# Paolo Parente's Dust Tactics



## Kreuger (Aug 30, 2010)

While researching Target games Warzone, for an 'Other Systems' post, I found that the art studio who produced their illustrations now has its own miniatures and a game system!

*Studio Paolo Parente*

Their setting is an alternate future post-WWII. Where an alien and his craft are discovered by a cadre of Nazis. He give the Nazis secrets to his technology, which when put into effect stalls WWII. However they are swiftly stolen by the allies.

Their game takes place following the major hostilities, in the 50's pr 60's.

Their miniatures are pricey but really slick! Much of their line includes stellar infantry and some brilliant walkers, that look like WWII tanks redesigned with legs.


There's a lot more including a SpaceHulk like battel game using the same pieces. 

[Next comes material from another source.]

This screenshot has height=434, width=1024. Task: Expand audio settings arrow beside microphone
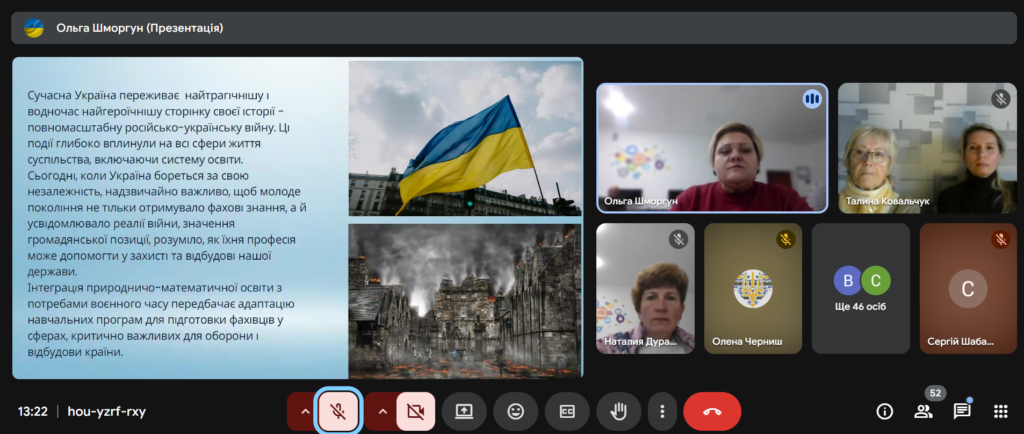302,411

Check them out at http://www.dustgame.com/

Cheers,
Kreuger


----------



## Jezlad (Oct 14, 2006)

I'm a huge fan of their walkers. They look hard as nails. Any idea how it plays?


----------



## ashikenshin (Mar 25, 2010)

wow those are nice! Wonder if I can use them as sentinels 

edit: HOLY **** you weren't kidding when you said pricey.


----------



## GrizBe (May 12, 2010)

Wow... REALLLY nice stuff, the walkers are awesome... but dear god are they way too expensive.


----------



## bitsandkits (Mar 18, 2008)

nice walkers, what size are they? anyone know?


----------



## gen.ahab (Dec 22, 2009)

If I remember right, they are of similar size to a dreadnought.


----------



## bitsandkits (Mar 18, 2008)

gen.ahab said:


> If I remember right, they are of similar size to a dreadnought.

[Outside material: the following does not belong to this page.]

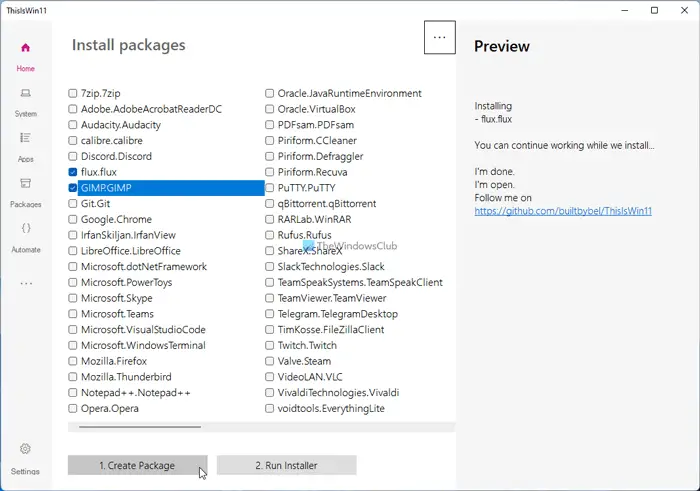Maximize the ThisIsWin11 window

click(x=654, y=10)
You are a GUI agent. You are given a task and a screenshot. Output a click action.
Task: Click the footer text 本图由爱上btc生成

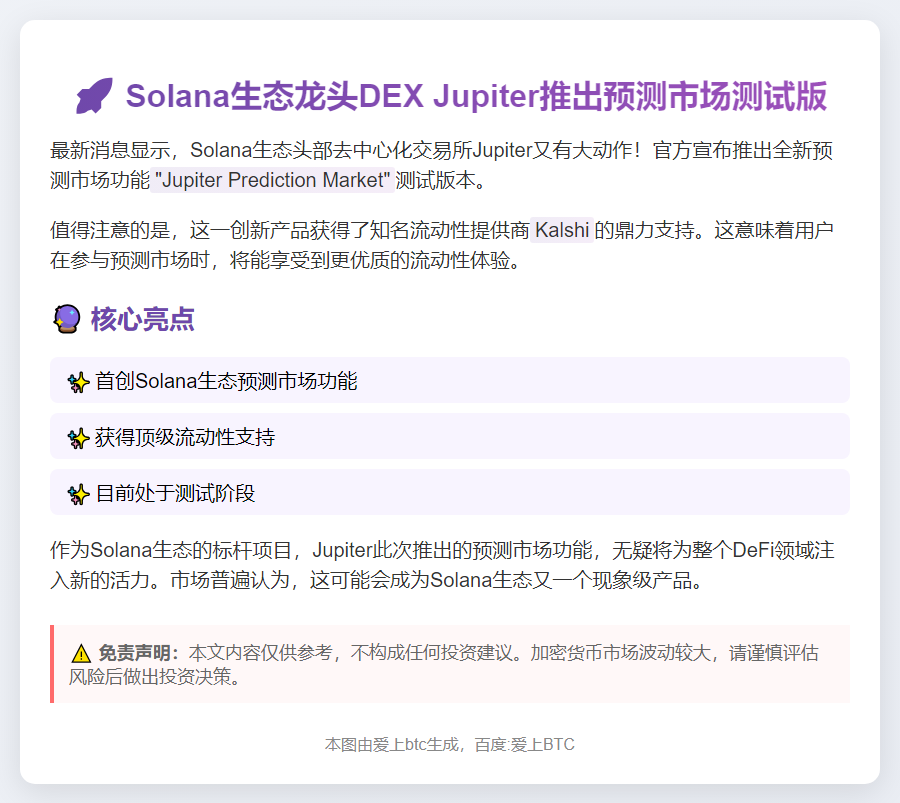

well they are $115 which is a big ol chunk o cash for a dread sized mini.


----------



## gen.ahab (Dec 22, 2009)

Yeah, well they are much better quality.... Although that might make it reasonable to charge around $50 for it, but $100+ is just toooo much.


----------



## Quase (May 25, 2010)

Wow!

That is very nice!

Too bad they don't sell their gasmasked heads seperately. Those wouldn't have looked half-bad on my Traitor Guards...

Say, anyone find out what the difference is in between Dust-35 and Dust-48?
The prices of the latter are waaaay more reasonable, even if the choice is severely limited.
But the site doesn't seem to give any intel on that...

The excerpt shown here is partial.